== ACTIVITY ==
From the listing below, output only the lines starting at the line that has "Where should I" and ending at the line that has "Instruction: Click into", exactly as they appear, ends included.

== THE INPUT ==

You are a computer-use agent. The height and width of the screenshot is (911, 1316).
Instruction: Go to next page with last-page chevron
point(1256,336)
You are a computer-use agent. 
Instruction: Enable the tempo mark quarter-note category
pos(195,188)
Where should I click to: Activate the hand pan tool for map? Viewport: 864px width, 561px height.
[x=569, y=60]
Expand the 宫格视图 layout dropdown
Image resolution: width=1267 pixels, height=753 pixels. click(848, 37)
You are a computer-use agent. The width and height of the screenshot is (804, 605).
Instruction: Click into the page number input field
...
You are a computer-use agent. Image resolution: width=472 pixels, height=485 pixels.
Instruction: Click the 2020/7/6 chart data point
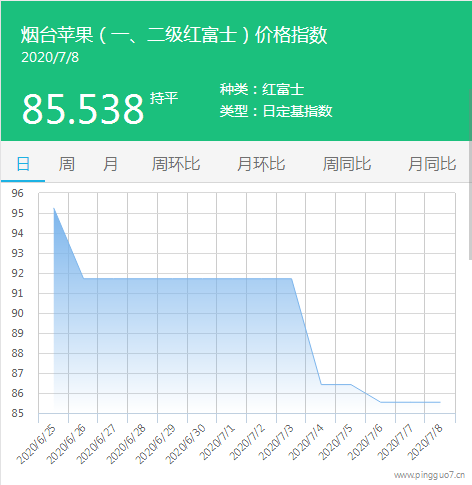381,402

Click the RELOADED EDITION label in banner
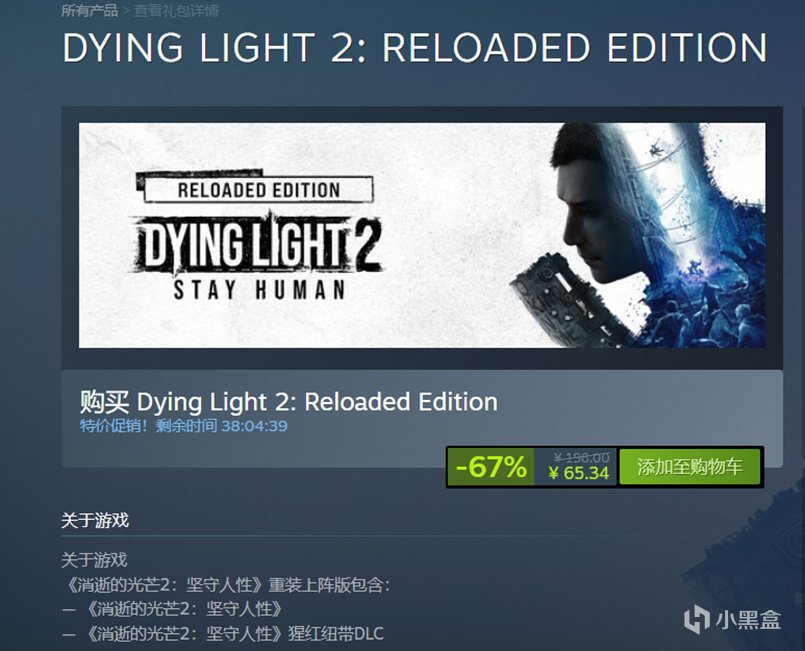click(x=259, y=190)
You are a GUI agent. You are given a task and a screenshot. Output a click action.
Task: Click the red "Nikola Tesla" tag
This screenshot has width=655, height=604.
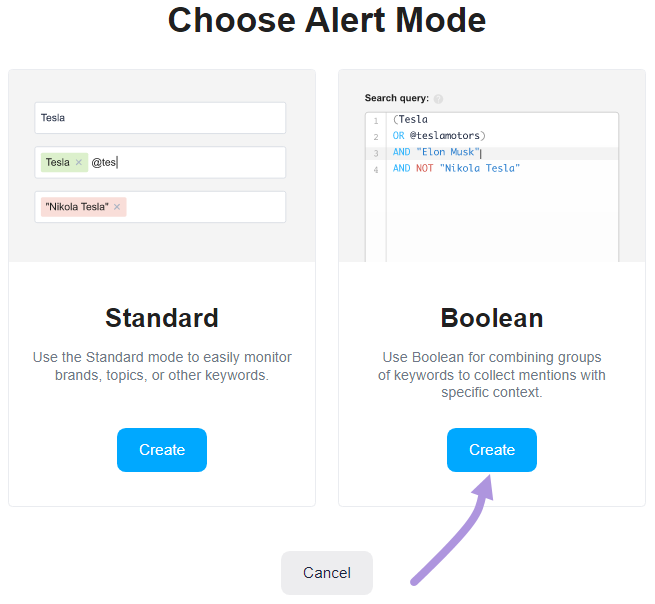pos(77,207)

== SOLUTION TO THIS PROBLEM ==
Where should I click to: Activate the hand pan tool for map? Viewport: 864px width, 561px height.
[x=569, y=60]
Expand the 宫格视图 layout dropdown
Image resolution: width=1267 pixels, height=753 pixels. click(848, 37)
You are a computer-use agent. The width and height of the screenshot is (804, 605).
Instruction: Click into the page number input field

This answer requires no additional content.